Specially in golang, there are interfaces like net.ListenIP
and net.ListenTCP
.
I'm wondering that, if process p1 ListenIP(192.168.1.1)
and process p2 ListenTCP(192.168.1.1:80)
, will all packets dest to 192.168.1.1 (no matter TCP or UDP) are intercepted by p1, and p2 will never accept a TCP connection?

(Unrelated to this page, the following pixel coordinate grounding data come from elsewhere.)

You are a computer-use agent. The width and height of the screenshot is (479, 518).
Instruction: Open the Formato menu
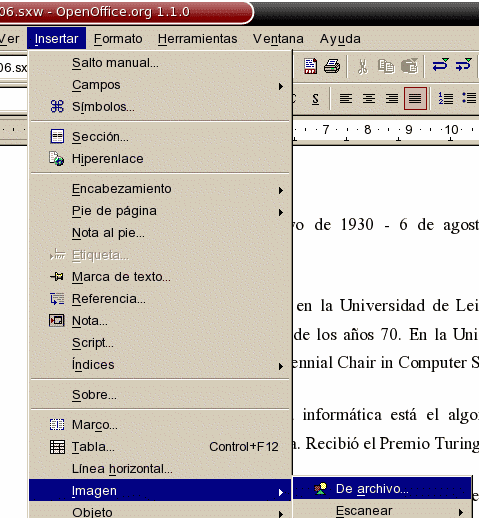pyautogui.click(x=118, y=39)
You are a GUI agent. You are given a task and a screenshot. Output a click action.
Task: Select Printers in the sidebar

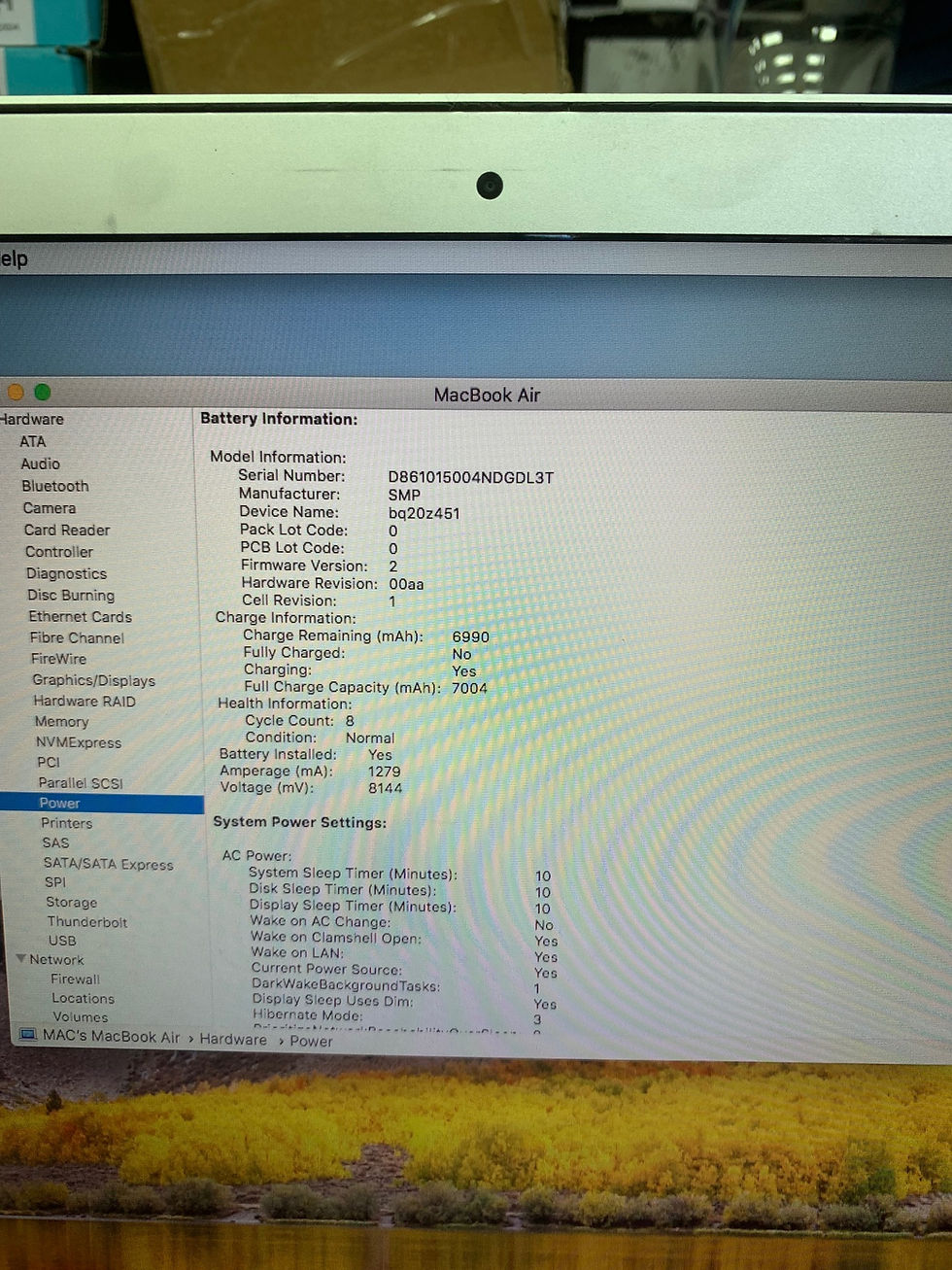coord(67,823)
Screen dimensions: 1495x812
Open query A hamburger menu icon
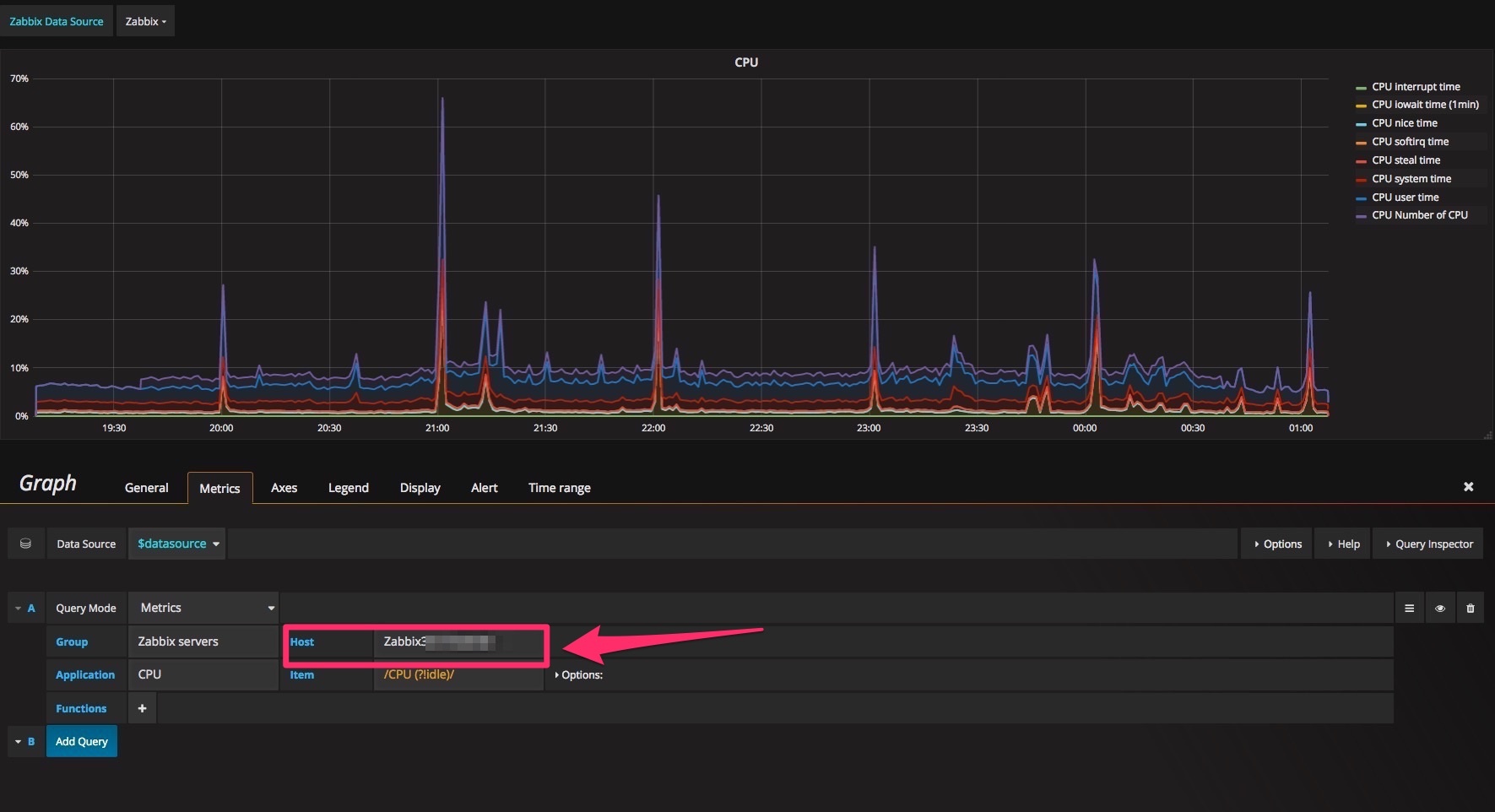click(x=1409, y=608)
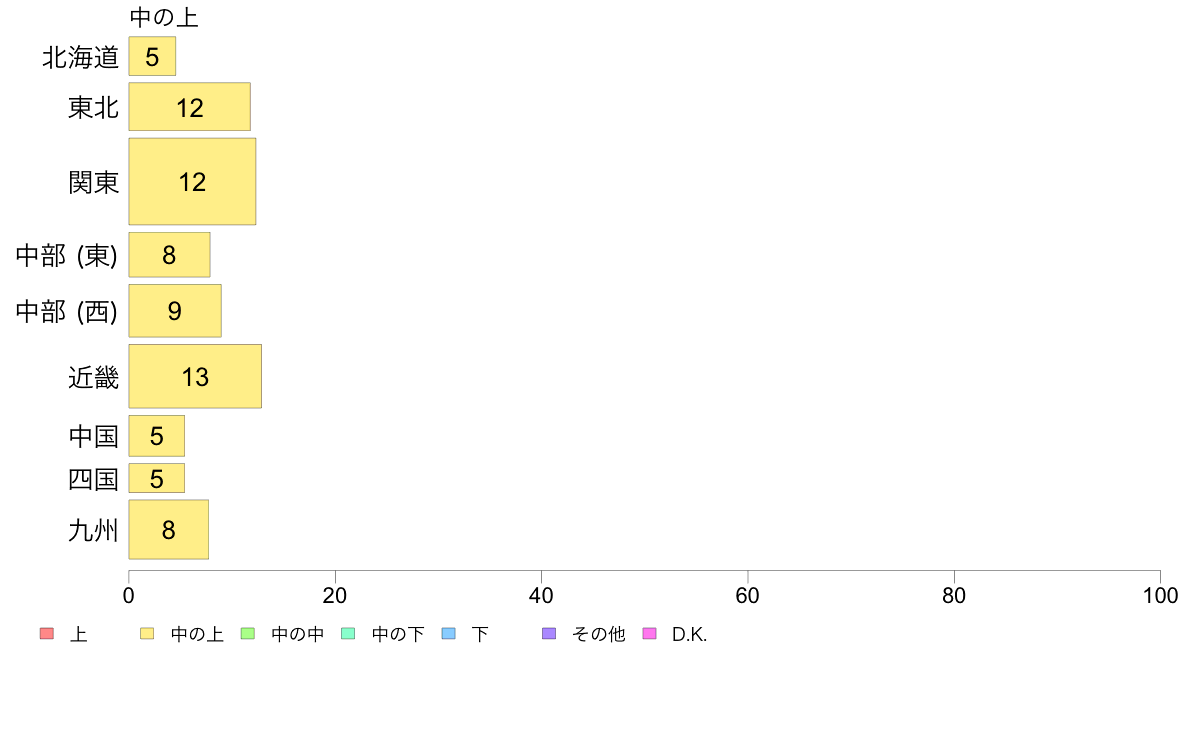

Here is the source code of net.ListenIP()
:
// ListenIP listens for incoming IP packets addressed to the local
// address laddr. The returned connection's ReadFrom and WriteTo
// methods can be used to receive and send IP packets with per-packet
// addressing.
func ListenIP(netProto string, laddr *IPAddr) (*IPConn, error) {
net, proto, err := parseNetwork(netProto)
if err != nil {
return nil, &OpError{Op: "listen", Net: netProto, Source: nil, Addr: laddr.opAddr(), Err: err}
}
switch net {
case "ip", "ip4", "ip6":
default:
return nil, &OpError{Op: "listen", Net: netProto, Source: nil, Addr: laddr.opAddr(), Err: UnknownNetworkError(netProto)}
}
fd, err := internetSocket(net, laddr, nil, noDeadline, syscall.SOCK_RAW, proto, "listen", noCancel)
if err != nil {
return nil, &OpError{Op: "listen", Net: netProto, Source: nil, Addr: laddr.opAddr(), Err: err}
}
return newIPConn(fd), nil
}
it creates a raw socket, on linux, an IPPROTO_RAW
socket is send only. TCP and UDP packets are never delivered to raw sockets, they are always handled by the kernel protocol stack. Copies of ICMP packets are delivered to a matching raw socket. All other packets destined for protocols that are not processed by a kernel subsystem are delivered to raw sockets.